By Joe Tidy
Cyber security reporter, BBC News
https://www.bbc.com-image sourceGetty Images
A hacker who stole just over $600m (£433m) worth of cryptocurrency has now returned most of the stolen assets.
On Thursday, Poly Network confirmed on Twitter that $268m worth of Ether tokens had now been recovered.
Over the last 24 hours, the hacker has returned $342m worth of tokens relating to three crypto-currencies to the firm.
The individual also posted several pages of notes to the blockchain, disclosing why they hacked the firm and the offers Poly Network made to them.
In a twist that’s worrying some cyber-security experts, the hacker claims the firm offered to pay $500,000 if they returned the stolen assets, as well as a promise of immunity from prosecution.
However, the hacker says he did not accept the offer.
By Thursday evening, Poly Network posted an update that most of the remaining assets in the hacker’s possession had been transferred to a digital wallet controlled by both the hacker and the company.
But some of the money is still outstanding.
“The hacker still holds $33.4m of stolen Tether [tokens] – because it has been frozen by Tether themselves,” Tom Robinson, co-founder of Elliptic, a London-based blockchain analytics and compliance firm, told the BBC.
He added that it could be seen on the blockchain that “a few thousand dollars’ worth of various other tokens” were being held onto by the hacker.
It was not clear, however, if these were part of the stolen assets, or donations that the hacker requested people to send them on Thursday, to compensate any users who might have lost money due to the hack.
Other money outstanding also includes a 13.37 Ether tip ($40,000), which the hacker sent to a user who warned them that the Tether tokens had been frozen by its developer.
The Poly Network hack occurred on Tuesday, when blockchain site Poly Network said hackers had exploited a vulnerability in its system and taken thousands of digital tokens such as Ether.
In a letter posted on Twitter, it urged the thieves to “establish communication and return the hacked assets”.
The anonymous hacker claimed he or she carried out the heist for fun and to encourage cryptocurrency exchange firm Poly Networks to improve its security.

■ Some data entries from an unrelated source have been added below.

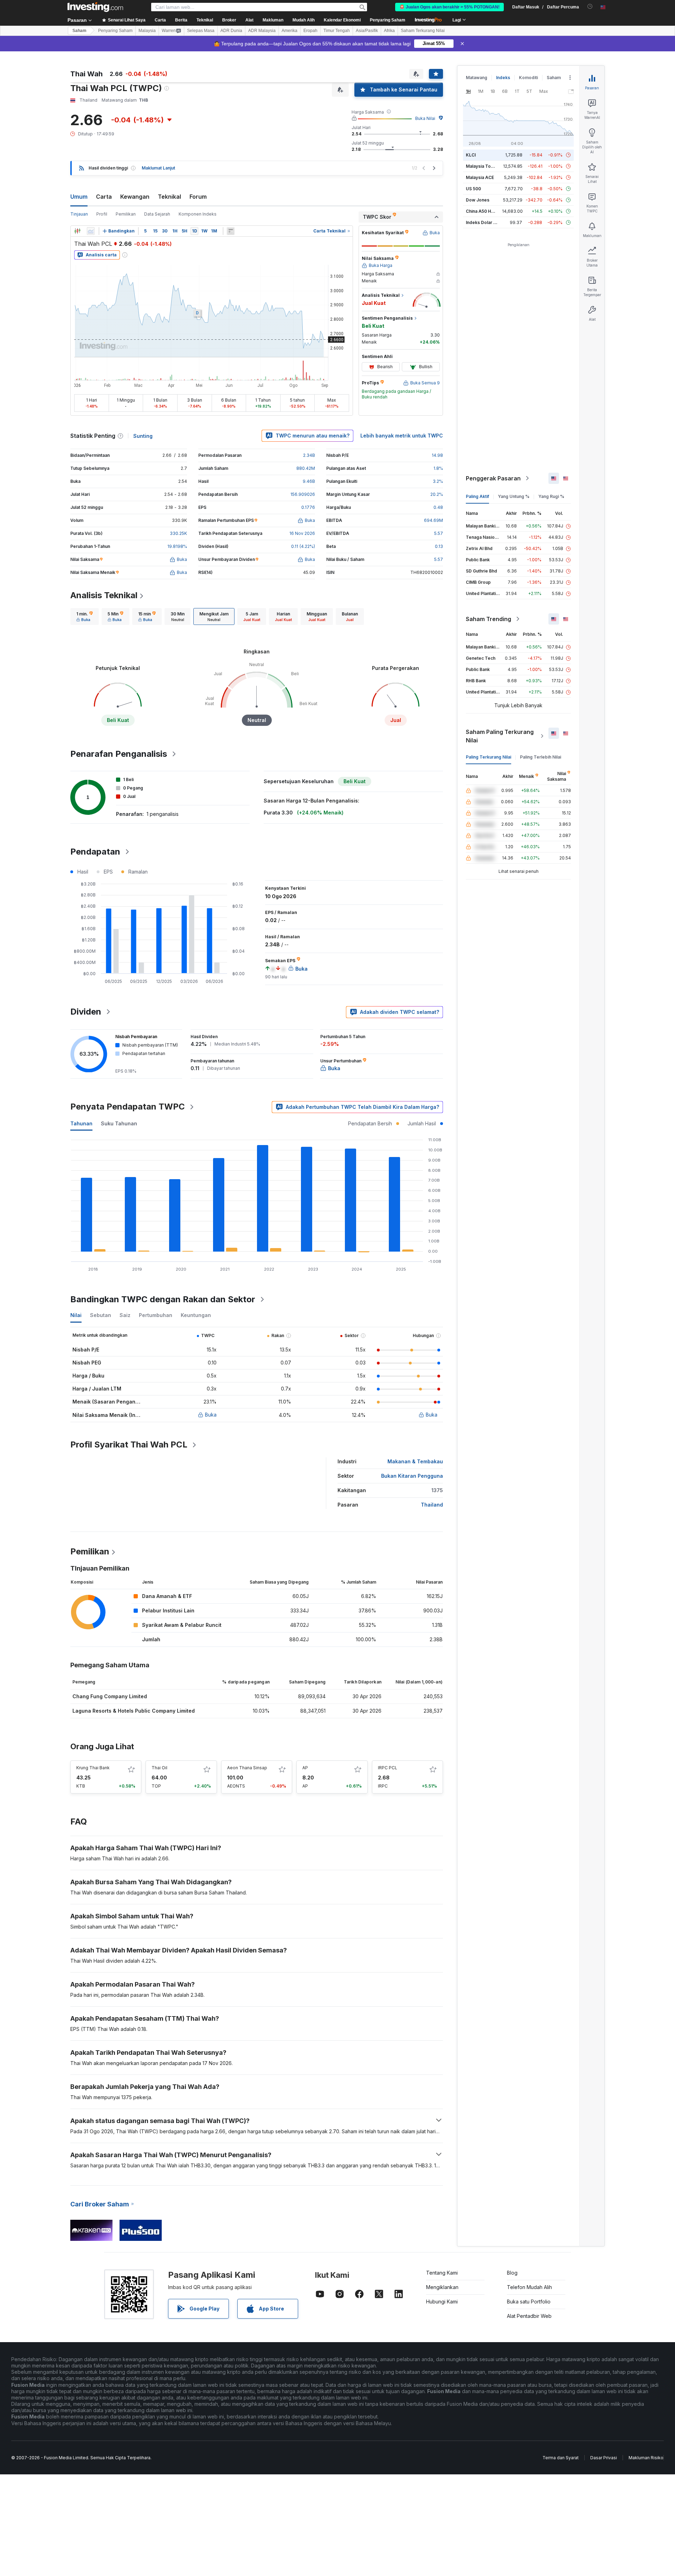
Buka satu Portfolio (529, 2302)
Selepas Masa (200, 30)
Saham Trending (488, 618)
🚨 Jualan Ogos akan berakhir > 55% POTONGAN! (449, 7)
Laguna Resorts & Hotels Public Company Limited (133, 1711)
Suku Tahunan (119, 1123)
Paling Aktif (477, 496)
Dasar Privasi (603, 2457)
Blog (512, 2273)
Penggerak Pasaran (493, 478)
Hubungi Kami (442, 2302)
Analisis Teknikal (103, 595)
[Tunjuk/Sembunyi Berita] (230, 231)
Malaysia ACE (480, 177)
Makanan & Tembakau (415, 1461)
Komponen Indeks (198, 214)
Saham (79, 30)
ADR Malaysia (262, 30)
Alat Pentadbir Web (529, 2316)
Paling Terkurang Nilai (488, 757)
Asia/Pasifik (367, 30)
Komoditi (528, 77)
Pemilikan (126, 214)
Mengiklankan (442, 2287)
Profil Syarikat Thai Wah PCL (128, 1444)
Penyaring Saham (387, 20)
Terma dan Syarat (560, 2457)
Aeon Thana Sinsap (247, 1767)
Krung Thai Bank (93, 1767)
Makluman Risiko (646, 2457)
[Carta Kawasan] (91, 231)
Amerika (289, 30)
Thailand (432, 1505)
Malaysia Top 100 (484, 166)
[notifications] (590, 6)
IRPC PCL (387, 1767)
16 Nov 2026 (302, 533)
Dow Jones (477, 200)
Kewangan (134, 196)
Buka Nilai (425, 118)
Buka (211, 1415)
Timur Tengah (336, 30)
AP (305, 1767)
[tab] (84, 616)
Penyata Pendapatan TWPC (127, 1106)
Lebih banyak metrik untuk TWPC (401, 436)
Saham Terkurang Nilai (423, 30)
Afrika (389, 30)
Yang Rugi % (551, 496)
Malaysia (147, 30)
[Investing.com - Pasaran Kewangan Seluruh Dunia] (95, 7)
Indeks (503, 77)
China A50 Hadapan (486, 211)
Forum (198, 196)
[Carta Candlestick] (77, 231)
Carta (104, 196)
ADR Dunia (231, 30)
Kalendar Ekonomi (342, 20)
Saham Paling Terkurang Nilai (500, 736)
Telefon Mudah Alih (529, 2287)
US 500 (473, 188)
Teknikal (169, 196)
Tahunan (81, 1123)
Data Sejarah (157, 214)
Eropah (310, 30)
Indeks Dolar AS (482, 222)
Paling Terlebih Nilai (540, 757)
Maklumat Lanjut (158, 168)
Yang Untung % (513, 496)
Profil (101, 214)
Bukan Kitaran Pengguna (412, 1476)
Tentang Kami (442, 2273)
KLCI (471, 155)
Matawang (476, 77)
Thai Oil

Offer of immunity from prosecution
Poly Network said on Twitter it was still waiting for the repayment process to be completed, but that it is working with the hacker, whom the firm named “Mr White Hat”.
White hat hackers are ethical security researchers who use their skills for good to help organisations find security flaws.
image captionCyber-security experts are concerned that offering to pay hackers to return stolen assets could set a bad precedent
Poly Network has referred to the hacker in this way in multiple public posts. The hacker alleges that they were sent a message from the firm over the blockchain, saying: “Since we believe that your action is white hat behaviour, we plan to offer you a $500,000” reward.
They claim the firm added: “We assure you that you will not be accountable for this incident.”
The alleged move has angered some in the security world who are worried that it might set a precedent for criminal hackers to white-wash their actions.
Katie Paxton-Fear, a white hat hacker and lecturer at Manchester Metropolitan University, says that “labelling this hack as white hat is just really disappointing”.
Mrs Paxton-Fear has found over 30 vulnerabilities in organisations ranging from the US Department of Defense (DoD) to Verizon Media.
“White hat hacking is all about having a scope, not touching some systems, working with the team, writing professional reports detailing our findings, not going further than we have to to demonstrate risk,” she said.
“Our approach is ‘first, do no harm’, potentially verifying fixes are put in place and not putting any users data at risk.”
Charlie Steele, Partner at Forensic Risk Alliance and former Department of Justice and FBI official is also concerned about the alleged offer from Poly Network.
“Private companies have no authority to promise immunity from criminal prosecution,” he told the BBC.
“In this event where a hacker stole the $600m ‘for fun’ and then returned most of it, all while remaining anonymous, is not likely to lessen regulators’ concerns about the variety of risks posed by crypto-currencies.”